RagPipeline is the end-to-end retrieval-augmented generation component. It chunks documents, embeds the chunks, stores them, and retrieves the most relevant chunks at query time. Pair it with RagAgent to answer questions over the corpus.

End-to-end flow

Ingest happens once per document; search and RagAgent happen per-query.

Minimum example

using LogicGrid.Core.Agents;
using LogicGrid.Core.Llm;
using LogicGrid.Memory.Embeddings;
using LogicGrid.Memory.VectorStores;
using LogicGrid.Rag;

var embedder = new OllamaEmbeddingClient("nomic-embed-text");
var store = new InMemoryVectorStore();
var pipeline = new RagPipeline(embedder, store);

await pipeline.IngestAsync("./docs/architecture.md");
await pipeline.IngestAsync("./docs/deployment.md");

var llm = LlmClientBase.Ollama("llama3.2");
IAgent agent = new RagAgent(llm, pipeline);

var answer = await agent.RunAsync(
"How do I deploy to production?",
new AgentContext());

Console.WriteLine(answer);

What IngestAsync does

  1. Load. Picks the right document loader for the file extension.
  2. Chunk. Splits the text with the configured chunker (RecursiveTextChunker by default).
  3. Embed. Batches each chunk through the embedder.
  4. Store. Upserts every chunk into the vector store with source
    • chunkIndex metadata.

Returns the number of chunks created. Re-ingestion is idempotent — chunk IDs derive from (source, chunkIndex).

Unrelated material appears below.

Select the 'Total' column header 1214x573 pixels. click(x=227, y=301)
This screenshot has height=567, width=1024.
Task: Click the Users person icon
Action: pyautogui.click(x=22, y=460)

Search directly (no agent)

IList<VectorSearchResult> hits =
await pipeline.SearchAsync("query text", topK: 5);

foreach (var hit in hits)
Console.WriteLine($"[{hit.Score:F2}] {hit.Document.Text}");

Configuration

public RagPipeline(
EmbeddingClientBase embedder,
IVectorStore vectorStore,
IChunkingStrategy? chunker = null,
RagPipelineOptions? options = null)
var pipeline = new RagPipeline(
embedder,
store,
chunker: new RecursiveTextChunker(maxChunkSize: 500, overlap: 50),
options: new RagPipelineOptions
{
BatchSize = 32,
IncludeSourceInMetadata = true,
MaxConcurrentIngest = 4,
});
OptionDefaultEffect
BatchSize32Embedding requests per batch.
IncludeSourceInMetadatatrueAdd source + chunkIndex keys to each chunk's metadata.
MaxConcurrentIngest4Files ingested concurrently.

Persistent storage

Use a persistent vector store and re-ingestion stays idempotent:

var store = new QdrantVectorStore(
collectionName: "docs",
dimensions: 768,
baseUrl: "http://qdrant:6333");

var pipeline = new RagPipeline(embedder, store);
await pipeline.IngestAsync("./docs/architecture.md");

Hybrid retrieval

Wrap your vector store in HybridVectorStore to add BM25 keyword indexing alongside dense retrieval. Most production deployments want this — it rescues queries that hinge on a specific term, code, or proper noun.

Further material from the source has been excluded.